BRICS, which stands for Brazil, Russia, India, China and South Africa, is a group of emerging market nations looking to strengthen their economic ties. This year, the group added four new members: Iran, Egypt, Ethiopia and the UAE.
It is also seen as a counterweight to Western-led organizations such as the EU, G7 and even NATO, although it lacks formal structures, enforcement mechanisms and unified rules and standards.
For Türkiye, a longtime Western ally and NATO member since 1952, the move to join BRICS “fits into its broader geopolitical journey: to position itself as an independent player in a multipolar world and even become a pole of power in its own right,” George Dyson, a senior analyst at Control Risks, told CNBC.

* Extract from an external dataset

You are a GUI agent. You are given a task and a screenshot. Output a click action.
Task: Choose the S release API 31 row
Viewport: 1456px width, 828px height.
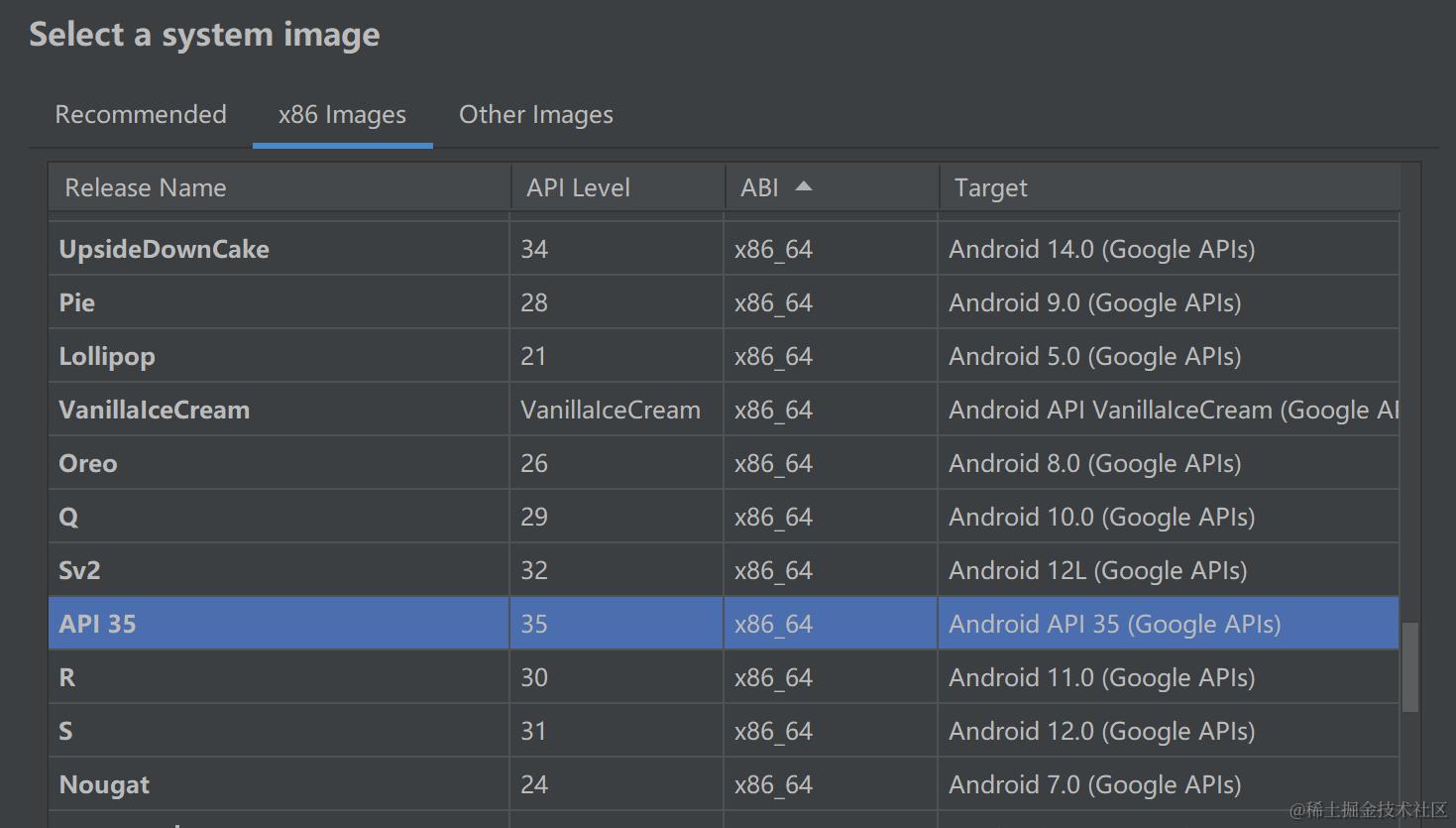(724, 731)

“This doesn’t mean Türkiye is turning its back on the West completely,” Dyson added, “but Turkey wants to foster as many trade relationships as possible and pursue opportunities unilaterally without being bound by Western alignment. This is certainly symbolic because Turkey is demonstrating exactly that—that it is not bound by good relations with the West.”
Diversify your alliances
Despite decades of ties with Europe and the United States, Türkiye has been repeatedly denied EU membership, something that has long been a sore point for Ankara.
Ambassador Matthew Bryza, a former senior White House and State Department official now based in Istanbul, said Turkish President Recep Tayyip Erdogan and his government “appear to be driven primarily by two factors: A strategic tradition of protecting national interests… and a desire to scare the West a little, both out of anger and as a negotiating tactic to win concessions.”
CNBC has reached out to the Turkish president’s office for comment.
Türkiye has in recent years expand its role in global diplomacy, brokered prisoner swap deals and led other negotiations between Ukraine and Russia, for example, while also mending previously strained relations with regional powers such as Saudi Arabia, the United Arab Emirates and, most recently, Egypt.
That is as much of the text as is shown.